Wellington, que já tem uma condenação por estupro cometido em 2015, foi preso em flagrante por tentativa de estupro contra Jéssica. Durante a audiência de custódia, o acusado implorou ao juiz ao menos quatro vezes para não permanecer preso. O pedido não foi atendido. A prisão em flagrante foi convertida em preventiva.

Em 2017, ele foi sentenciado a 11 anos e 4 meses de prisão. Ele também responde por um caso de violência doméstica de 2025. O acusado alegou estar embriagado, disse que cuida do pai de 74 anos e do filho de 11 anos e pediu um "voto de confiança" à Justiça. O magistrado afirmou que a prisão era necessária "especialmente para a preservação da vítima".

Reencontro com a família

O reencontro de Jéssica com a família ocorreu durante um café da manhã especial realizado na manhã desse sábado (6) Além de rever a família durante o susto, o reencontro foi também uma oportunidade para celebrar o aniversário da mãe dela. "Acho que esse vai ser o presente que ela mais queria: ter a filha viva". A nutricionista disse que deve continuar morando em São Paulo, mas pretende aproveitar o momento de descanso em Fortaleza para se recuperar e estar ao lado da família.
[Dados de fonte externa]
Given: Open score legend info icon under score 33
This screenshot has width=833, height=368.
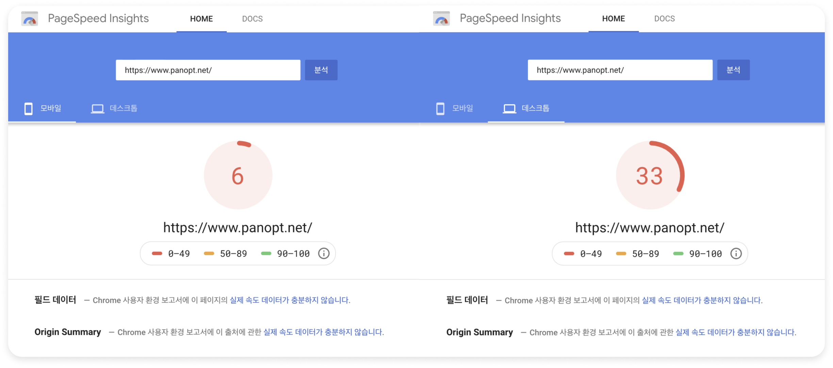Looking at the screenshot, I should pyautogui.click(x=736, y=253).
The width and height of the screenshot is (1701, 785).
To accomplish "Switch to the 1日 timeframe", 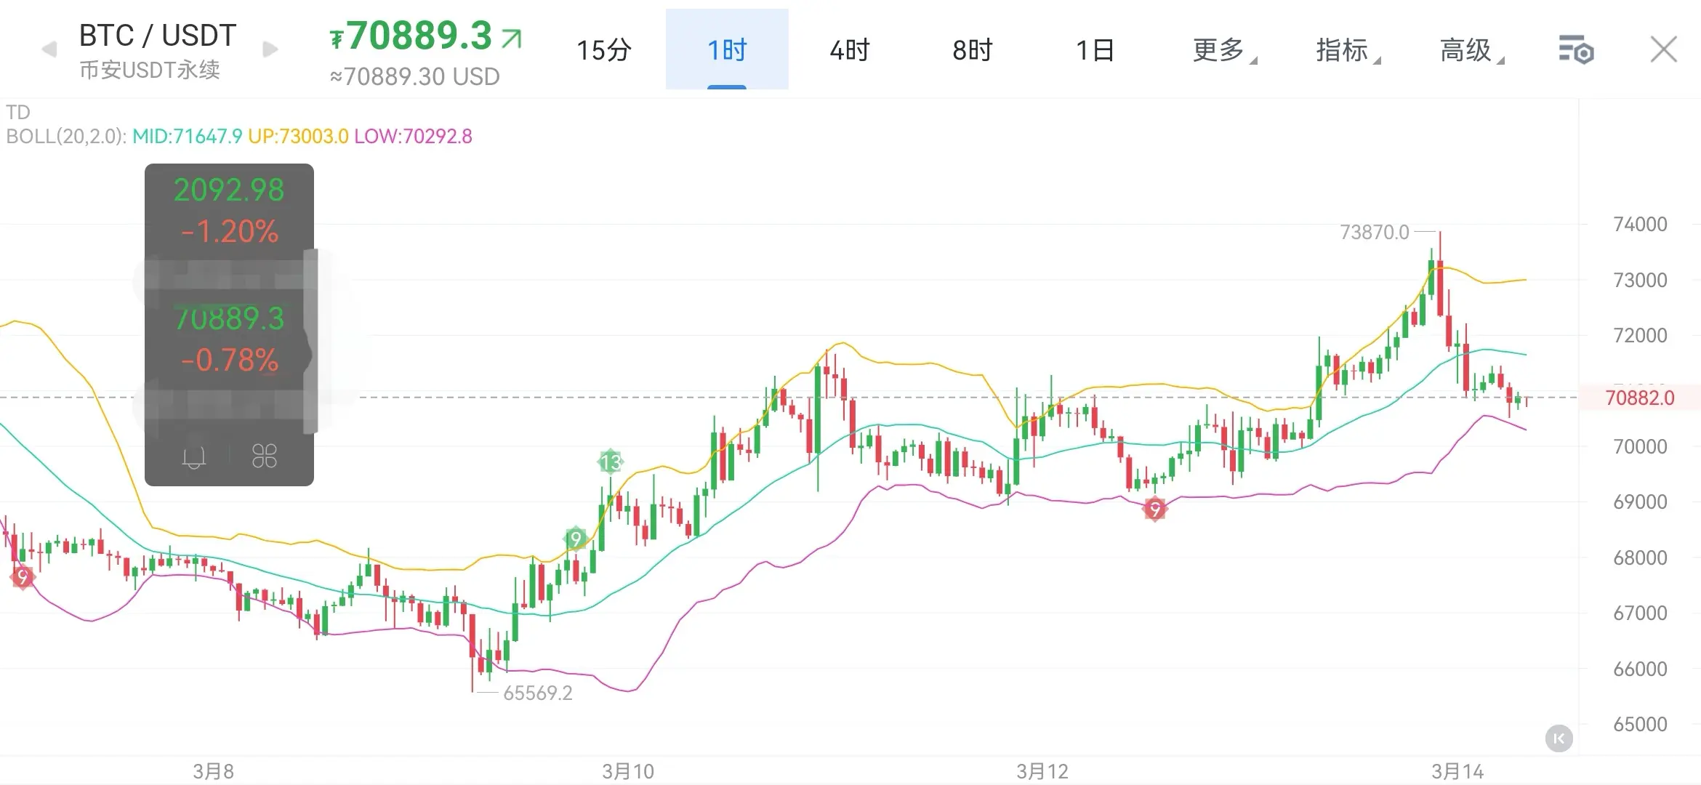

"É aqui que eu tenho força, que recarrego as energias, é no meu canto, com os meus, com a minha família, com os meus amigos. Faz toda a diferença", disse Jéssica em entrevista à equipe da TV Verdes Mares, que acompanhou o reencontro.

Enquanto muitas vítimas preferem se esconder, Jéssica diz que quis dar visibilidade ao caso para ver se aparecem outras vítimas. Ea conta que já foi procurada por, pelo menos, três mulheres que relataram situações semelhantes envolvendo o suspeito. Até o momento, porém, a Polícia Civil não confirmou oficialmente se Wellington está sendo investigado por outros casos ou se esses relatos resultaram em novos inquéritos.

"Estou com medo, mas decidi me expor para aparecerem outras vítimas, para as mulheres entenderem que elas precisam se cuidar, que infelizmente não foi porque eu estava na rua num horário escuro, não foi porque eu estava com a roupa curta, não foi porque a mulher 'pediu' por isso. Eu estava na minha casa, dormindo, num lugar que eu achava que era seguro", afirmou a nutricionista à TV Verdes Mares.

Mãe de Jéssica, Dena Soares disse estar feliz por reencontrar a filha após o momento traumático: "Eu ficava imaginando como vai ser quando eu vir minha filha. Já doía muito e doeu mais ao saber que ela estava machucada por um mostro daqueles. Mas estou feliz que ela está com a gente. Tenho muito orgulho. Minha filha é maravilhosa, muito guerreira".